- _WHAT THE TASK REQUIRES_:
Restate verbatim the span of lines below between the line with "14 (963, 1600)" and the line with "Kebijakan Privasi (1102, 1280)", including those two lines, and only that span.

- _GIVEN DATA_:
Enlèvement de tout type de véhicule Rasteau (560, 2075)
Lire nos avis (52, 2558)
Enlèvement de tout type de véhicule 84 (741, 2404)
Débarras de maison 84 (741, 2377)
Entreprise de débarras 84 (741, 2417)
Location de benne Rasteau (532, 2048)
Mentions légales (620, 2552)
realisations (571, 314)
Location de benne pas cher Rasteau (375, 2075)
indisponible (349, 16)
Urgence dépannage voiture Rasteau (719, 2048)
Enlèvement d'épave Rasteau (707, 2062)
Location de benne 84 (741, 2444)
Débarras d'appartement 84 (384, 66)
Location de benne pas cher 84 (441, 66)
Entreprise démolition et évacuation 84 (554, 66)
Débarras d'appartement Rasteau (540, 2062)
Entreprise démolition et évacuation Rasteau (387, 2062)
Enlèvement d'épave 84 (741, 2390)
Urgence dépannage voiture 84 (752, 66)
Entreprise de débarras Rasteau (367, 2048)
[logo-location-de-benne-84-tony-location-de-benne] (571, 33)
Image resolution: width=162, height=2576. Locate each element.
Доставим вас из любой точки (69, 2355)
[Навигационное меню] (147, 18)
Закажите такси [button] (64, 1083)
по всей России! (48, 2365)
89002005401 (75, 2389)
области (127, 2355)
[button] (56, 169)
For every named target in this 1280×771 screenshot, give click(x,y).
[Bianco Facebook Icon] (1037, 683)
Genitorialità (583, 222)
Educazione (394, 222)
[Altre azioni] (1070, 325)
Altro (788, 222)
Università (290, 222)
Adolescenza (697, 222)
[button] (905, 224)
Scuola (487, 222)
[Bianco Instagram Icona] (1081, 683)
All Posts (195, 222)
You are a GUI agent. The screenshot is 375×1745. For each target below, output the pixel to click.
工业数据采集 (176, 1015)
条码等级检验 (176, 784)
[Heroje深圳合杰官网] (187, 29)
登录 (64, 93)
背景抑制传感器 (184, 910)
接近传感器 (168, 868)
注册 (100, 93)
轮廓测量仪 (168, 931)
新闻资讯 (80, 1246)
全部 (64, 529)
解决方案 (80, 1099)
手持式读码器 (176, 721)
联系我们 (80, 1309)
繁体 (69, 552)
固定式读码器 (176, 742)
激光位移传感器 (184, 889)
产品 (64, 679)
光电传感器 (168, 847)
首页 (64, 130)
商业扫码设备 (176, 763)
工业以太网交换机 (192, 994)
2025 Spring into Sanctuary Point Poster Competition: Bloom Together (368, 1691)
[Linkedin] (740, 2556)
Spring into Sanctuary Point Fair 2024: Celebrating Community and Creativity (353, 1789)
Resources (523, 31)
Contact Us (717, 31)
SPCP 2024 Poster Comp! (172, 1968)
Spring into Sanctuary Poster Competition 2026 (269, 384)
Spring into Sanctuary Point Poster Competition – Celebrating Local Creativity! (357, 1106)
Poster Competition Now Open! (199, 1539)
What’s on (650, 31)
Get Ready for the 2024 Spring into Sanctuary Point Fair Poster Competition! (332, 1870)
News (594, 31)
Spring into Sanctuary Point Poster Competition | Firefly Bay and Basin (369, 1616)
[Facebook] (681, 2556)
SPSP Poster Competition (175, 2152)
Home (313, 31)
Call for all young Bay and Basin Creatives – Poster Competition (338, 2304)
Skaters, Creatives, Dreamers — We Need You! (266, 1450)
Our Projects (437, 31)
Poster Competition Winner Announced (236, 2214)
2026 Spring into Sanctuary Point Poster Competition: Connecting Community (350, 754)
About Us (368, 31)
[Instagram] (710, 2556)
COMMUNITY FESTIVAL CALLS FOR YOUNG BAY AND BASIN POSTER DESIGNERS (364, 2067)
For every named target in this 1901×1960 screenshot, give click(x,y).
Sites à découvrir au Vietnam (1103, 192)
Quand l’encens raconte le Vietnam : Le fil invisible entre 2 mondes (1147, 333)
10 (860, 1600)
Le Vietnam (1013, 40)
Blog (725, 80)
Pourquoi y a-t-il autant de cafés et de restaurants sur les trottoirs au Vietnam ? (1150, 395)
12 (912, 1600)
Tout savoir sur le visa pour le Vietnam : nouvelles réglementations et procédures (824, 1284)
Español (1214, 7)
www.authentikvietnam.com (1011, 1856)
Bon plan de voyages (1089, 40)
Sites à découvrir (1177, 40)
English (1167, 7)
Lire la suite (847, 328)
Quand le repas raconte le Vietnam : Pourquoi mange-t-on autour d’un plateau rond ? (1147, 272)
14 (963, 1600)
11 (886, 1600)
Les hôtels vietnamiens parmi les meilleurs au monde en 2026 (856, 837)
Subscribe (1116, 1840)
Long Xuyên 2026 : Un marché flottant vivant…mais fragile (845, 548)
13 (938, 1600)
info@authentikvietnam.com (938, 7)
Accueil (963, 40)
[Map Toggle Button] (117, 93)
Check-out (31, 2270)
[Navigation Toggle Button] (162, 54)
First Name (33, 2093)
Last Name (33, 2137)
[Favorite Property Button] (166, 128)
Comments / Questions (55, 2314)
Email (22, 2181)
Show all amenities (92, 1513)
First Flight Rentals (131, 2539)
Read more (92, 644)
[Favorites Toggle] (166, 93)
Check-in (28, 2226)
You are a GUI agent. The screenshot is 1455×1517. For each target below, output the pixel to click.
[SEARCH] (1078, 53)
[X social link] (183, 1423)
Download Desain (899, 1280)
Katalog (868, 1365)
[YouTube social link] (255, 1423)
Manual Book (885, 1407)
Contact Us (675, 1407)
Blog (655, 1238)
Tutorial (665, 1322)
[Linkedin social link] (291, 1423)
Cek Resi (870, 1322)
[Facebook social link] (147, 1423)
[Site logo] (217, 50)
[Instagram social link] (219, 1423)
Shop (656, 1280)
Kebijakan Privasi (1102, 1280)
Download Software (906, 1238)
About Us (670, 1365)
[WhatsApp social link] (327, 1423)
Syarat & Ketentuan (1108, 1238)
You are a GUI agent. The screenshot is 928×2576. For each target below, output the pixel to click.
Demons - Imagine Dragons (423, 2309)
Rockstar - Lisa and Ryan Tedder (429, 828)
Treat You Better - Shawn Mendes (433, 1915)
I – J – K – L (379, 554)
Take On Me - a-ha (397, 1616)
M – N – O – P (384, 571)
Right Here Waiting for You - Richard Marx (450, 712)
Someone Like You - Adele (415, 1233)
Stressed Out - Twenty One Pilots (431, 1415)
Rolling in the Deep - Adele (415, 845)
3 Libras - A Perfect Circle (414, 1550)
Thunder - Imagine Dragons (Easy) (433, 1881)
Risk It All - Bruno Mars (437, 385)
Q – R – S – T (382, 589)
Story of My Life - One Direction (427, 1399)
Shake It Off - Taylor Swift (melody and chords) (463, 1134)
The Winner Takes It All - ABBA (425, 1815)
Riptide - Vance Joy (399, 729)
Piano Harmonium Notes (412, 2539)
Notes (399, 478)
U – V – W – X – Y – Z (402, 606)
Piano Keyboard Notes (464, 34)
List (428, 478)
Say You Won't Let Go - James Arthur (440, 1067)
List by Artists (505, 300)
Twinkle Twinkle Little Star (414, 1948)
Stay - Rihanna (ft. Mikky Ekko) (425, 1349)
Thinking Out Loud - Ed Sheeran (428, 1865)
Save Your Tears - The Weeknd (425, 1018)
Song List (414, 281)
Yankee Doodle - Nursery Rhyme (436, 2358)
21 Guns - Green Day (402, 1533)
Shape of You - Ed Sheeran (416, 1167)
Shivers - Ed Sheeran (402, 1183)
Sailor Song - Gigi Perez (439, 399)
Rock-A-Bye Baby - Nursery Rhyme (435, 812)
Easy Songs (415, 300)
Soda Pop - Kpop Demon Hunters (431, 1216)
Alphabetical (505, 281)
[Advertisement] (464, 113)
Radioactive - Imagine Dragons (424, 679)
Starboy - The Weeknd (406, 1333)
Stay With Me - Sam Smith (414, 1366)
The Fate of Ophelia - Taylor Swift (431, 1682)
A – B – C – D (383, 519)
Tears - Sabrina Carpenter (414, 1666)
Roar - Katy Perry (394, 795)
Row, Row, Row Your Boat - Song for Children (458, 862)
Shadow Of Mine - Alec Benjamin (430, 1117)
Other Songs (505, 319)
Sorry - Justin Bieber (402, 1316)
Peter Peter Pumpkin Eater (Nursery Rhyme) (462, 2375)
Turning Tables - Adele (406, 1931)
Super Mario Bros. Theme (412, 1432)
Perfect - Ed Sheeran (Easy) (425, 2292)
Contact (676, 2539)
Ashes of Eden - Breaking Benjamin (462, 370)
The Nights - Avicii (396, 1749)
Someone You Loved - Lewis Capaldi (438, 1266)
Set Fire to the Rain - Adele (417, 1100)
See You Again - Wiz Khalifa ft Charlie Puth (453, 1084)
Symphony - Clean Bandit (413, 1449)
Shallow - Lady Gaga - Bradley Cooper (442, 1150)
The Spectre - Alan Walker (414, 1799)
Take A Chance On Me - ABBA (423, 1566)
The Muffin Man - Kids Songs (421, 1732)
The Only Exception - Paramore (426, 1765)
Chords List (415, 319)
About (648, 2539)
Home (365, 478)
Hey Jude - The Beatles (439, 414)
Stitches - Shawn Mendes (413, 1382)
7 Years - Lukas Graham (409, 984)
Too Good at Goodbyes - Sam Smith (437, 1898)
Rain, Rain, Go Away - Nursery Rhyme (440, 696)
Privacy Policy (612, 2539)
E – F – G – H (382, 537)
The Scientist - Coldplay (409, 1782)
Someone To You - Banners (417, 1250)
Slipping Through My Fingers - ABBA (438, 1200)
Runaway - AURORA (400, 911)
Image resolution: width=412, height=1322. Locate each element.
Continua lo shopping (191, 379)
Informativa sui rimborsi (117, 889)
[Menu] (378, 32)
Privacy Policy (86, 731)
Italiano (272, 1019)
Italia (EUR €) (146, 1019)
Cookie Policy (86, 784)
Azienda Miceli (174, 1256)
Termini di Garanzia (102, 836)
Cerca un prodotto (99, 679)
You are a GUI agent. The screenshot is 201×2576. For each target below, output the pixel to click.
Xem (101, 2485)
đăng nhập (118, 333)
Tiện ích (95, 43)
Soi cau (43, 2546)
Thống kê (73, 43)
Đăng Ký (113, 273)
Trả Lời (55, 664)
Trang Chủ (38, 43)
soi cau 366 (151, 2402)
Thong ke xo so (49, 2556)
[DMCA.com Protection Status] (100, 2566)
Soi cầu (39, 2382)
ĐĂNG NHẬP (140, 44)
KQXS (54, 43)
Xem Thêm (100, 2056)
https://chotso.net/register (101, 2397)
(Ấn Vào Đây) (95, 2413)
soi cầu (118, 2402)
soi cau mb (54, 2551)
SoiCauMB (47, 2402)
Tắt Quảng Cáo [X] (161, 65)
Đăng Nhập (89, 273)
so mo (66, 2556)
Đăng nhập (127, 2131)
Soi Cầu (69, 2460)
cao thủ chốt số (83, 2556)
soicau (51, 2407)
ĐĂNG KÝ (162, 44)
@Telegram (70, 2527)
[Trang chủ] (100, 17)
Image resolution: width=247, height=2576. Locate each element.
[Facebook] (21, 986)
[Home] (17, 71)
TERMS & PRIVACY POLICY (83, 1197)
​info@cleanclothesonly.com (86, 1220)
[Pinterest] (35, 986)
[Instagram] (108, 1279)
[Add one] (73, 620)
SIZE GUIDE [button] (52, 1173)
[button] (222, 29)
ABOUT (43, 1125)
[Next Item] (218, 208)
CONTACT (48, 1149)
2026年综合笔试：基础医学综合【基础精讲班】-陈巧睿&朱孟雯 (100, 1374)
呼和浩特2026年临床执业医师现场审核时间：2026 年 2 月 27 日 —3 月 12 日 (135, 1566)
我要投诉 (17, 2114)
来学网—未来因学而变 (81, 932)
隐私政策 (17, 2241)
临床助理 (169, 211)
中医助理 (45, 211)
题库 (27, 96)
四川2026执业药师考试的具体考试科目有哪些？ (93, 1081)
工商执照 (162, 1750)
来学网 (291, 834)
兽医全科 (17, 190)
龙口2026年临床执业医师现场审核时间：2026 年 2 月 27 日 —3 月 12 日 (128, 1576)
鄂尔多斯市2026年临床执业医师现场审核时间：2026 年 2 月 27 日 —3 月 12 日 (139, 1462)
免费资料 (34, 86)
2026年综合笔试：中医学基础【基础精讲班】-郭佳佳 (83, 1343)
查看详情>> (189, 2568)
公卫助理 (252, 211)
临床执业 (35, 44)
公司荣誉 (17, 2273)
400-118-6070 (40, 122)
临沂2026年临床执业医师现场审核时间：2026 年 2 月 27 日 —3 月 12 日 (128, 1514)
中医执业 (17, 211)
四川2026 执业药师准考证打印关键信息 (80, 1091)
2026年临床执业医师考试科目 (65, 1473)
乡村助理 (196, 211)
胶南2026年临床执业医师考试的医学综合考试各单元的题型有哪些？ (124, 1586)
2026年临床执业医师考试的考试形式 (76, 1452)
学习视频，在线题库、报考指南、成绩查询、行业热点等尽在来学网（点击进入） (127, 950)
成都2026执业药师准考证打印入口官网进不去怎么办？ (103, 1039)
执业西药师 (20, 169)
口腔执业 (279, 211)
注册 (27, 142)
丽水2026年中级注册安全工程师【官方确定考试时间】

- _SOLVED PROBLEM_:
14 (963, 1600)
11 (886, 1600)
Les hôtels vietnamiens parmi les meilleurs au monde en 2026 (856, 837)
Subscribe (1116, 1840)
Long Xuyên 2026 : Un marché flottant vivant…mais fragile (845, 548)
13 (938, 1600)
info@authentikvietnam.com (938, 7)
Accueil (963, 40)
[Map Toggle Button] (117, 93)
Check-out (31, 2270)
[Navigation Toggle Button] (162, 54)
First Name (33, 2093)
Last Name (33, 2137)
[Favorite Property Button] (166, 128)
Comments / Questions (55, 2314)
Email (22, 2181)
Show all amenities (92, 1513)
First Flight Rentals (131, 2539)
Read more (92, 644)
[Favorites Toggle] (166, 93)
Check-in (28, 2226)
You are a GUI agent. The screenshot is 1455×1517. For each target below, output the pixel to click.
[SEARCH] (1078, 53)
[X social link] (183, 1423)
Download Desain (899, 1280)
Katalog (868, 1365)
[YouTube social link] (255, 1423)
Manual Book (885, 1407)
Contact Us (675, 1407)
Blog (655, 1238)
Tutorial (665, 1322)
[Linkedin social link] (291, 1423)
Cek Resi (870, 1322)
[Facebook social link] (147, 1423)
[Site logo] (217, 50)
[Instagram social link] (219, 1423)
Shop (656, 1280)
Kebijakan Privasi (1102, 1280)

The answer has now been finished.